Triangle perimeter, as well as any other flat geometrical figure, the sum of lengths of the pieces limiting it is. Therefore to calculate perimeter length, it is necessary to know lengths of its parties. But that lengths of the parties in geometrical figures are connected by certain ratios with sizes of corners there can be sufficient knowledge of only one or two parties and it or two corners.
Instruction
1. Put all lengths of the parties of a triangle (A, B, C) if they are known - it is the simplest of possible ways of finding of length of perimeter (P): P=A+B+C.

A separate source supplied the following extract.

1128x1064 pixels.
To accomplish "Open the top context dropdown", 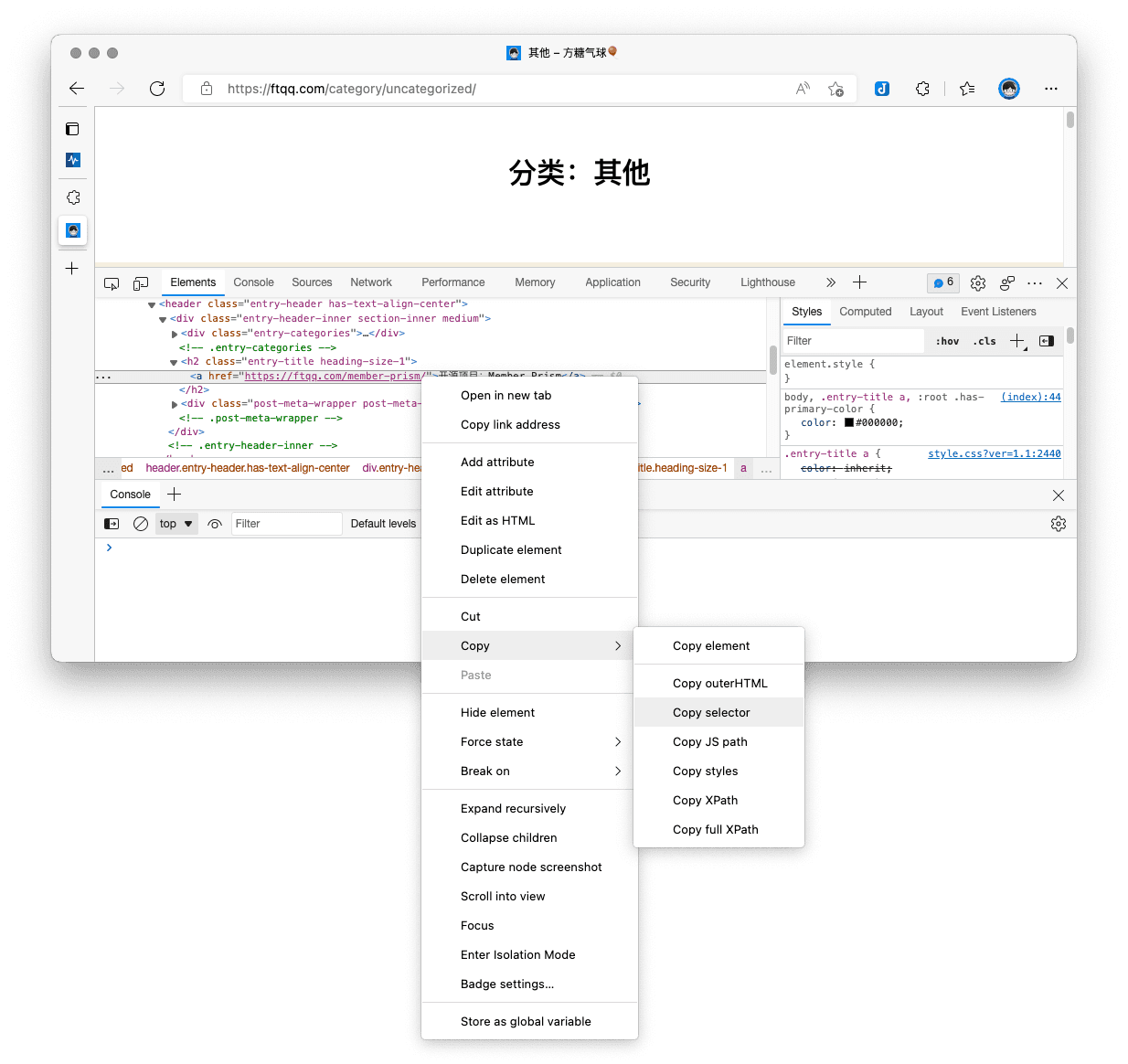I will pos(176,524).
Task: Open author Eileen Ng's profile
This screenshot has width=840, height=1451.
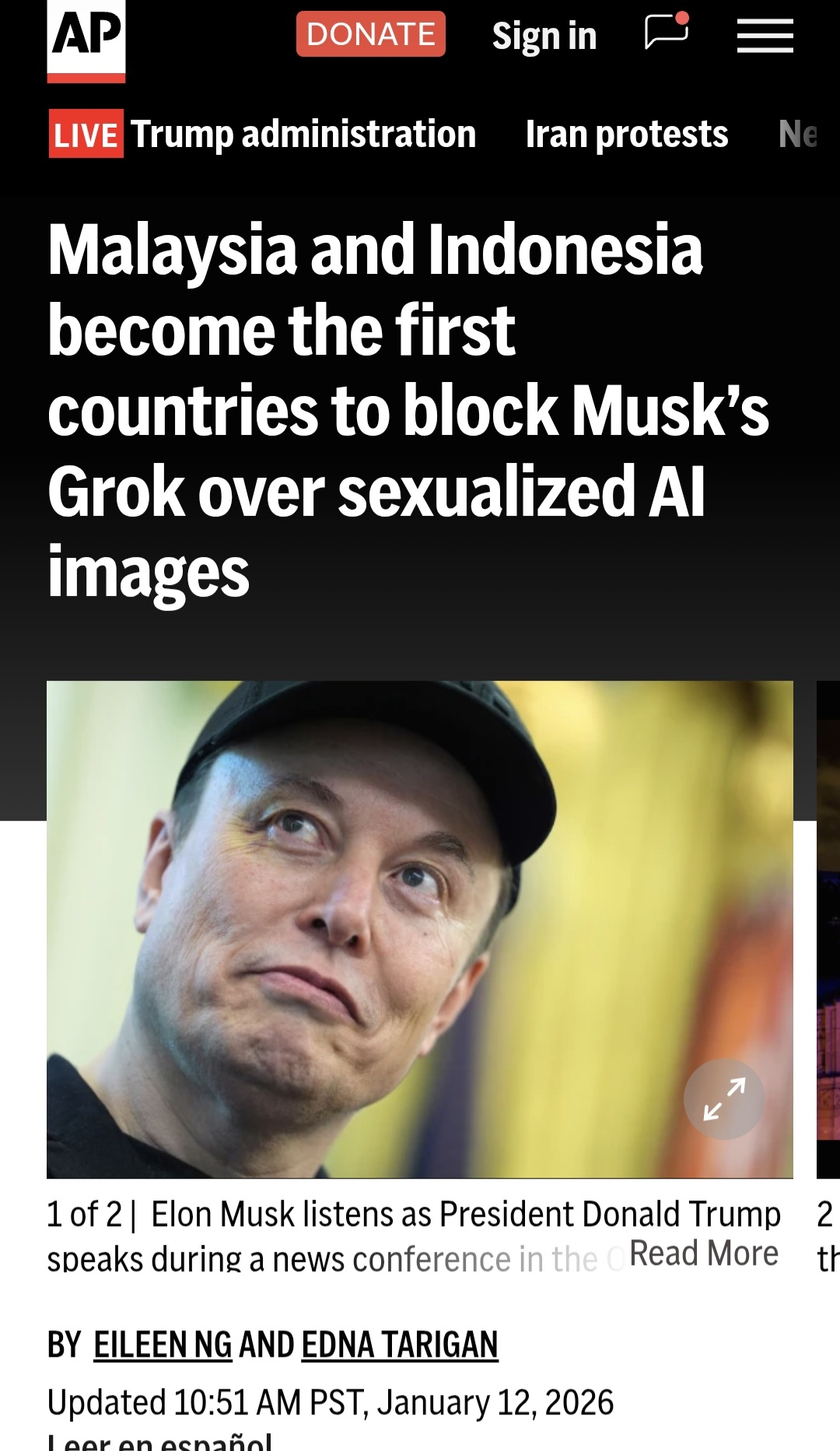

2. If sizes of two corners of a triangle are known (β and γ) and length of the party between them (A), then, proceeding from the theorem of sine, it is possible to learn lengths of two other parties. Each of them will be equal private from division operation where the work of length of the known party on a sine of the angle between the known and required parties, and a divider - a sine of the angle, equal to a difference between 180 ° and the sum of two known corners will be a dividend. That is, the unknown party of B will be calculated on a formula B=A∗sin(β)/sin (180 °-α-β), and the unknown party of C - on a formula C=A∗sin(γ)/sin (180 °-α-β). Then length of perimeter (P) can be determined, having put these two expressions with length of the known party of A: P = A + A∗sin(β)/sin (180 °-α-β) + A∗sin(γ)/sin (180 °-α-β) = A ∗ (1 + sin(β)/sin (180 °-α-β) + sin(γ)/sin (180 °-α-β)).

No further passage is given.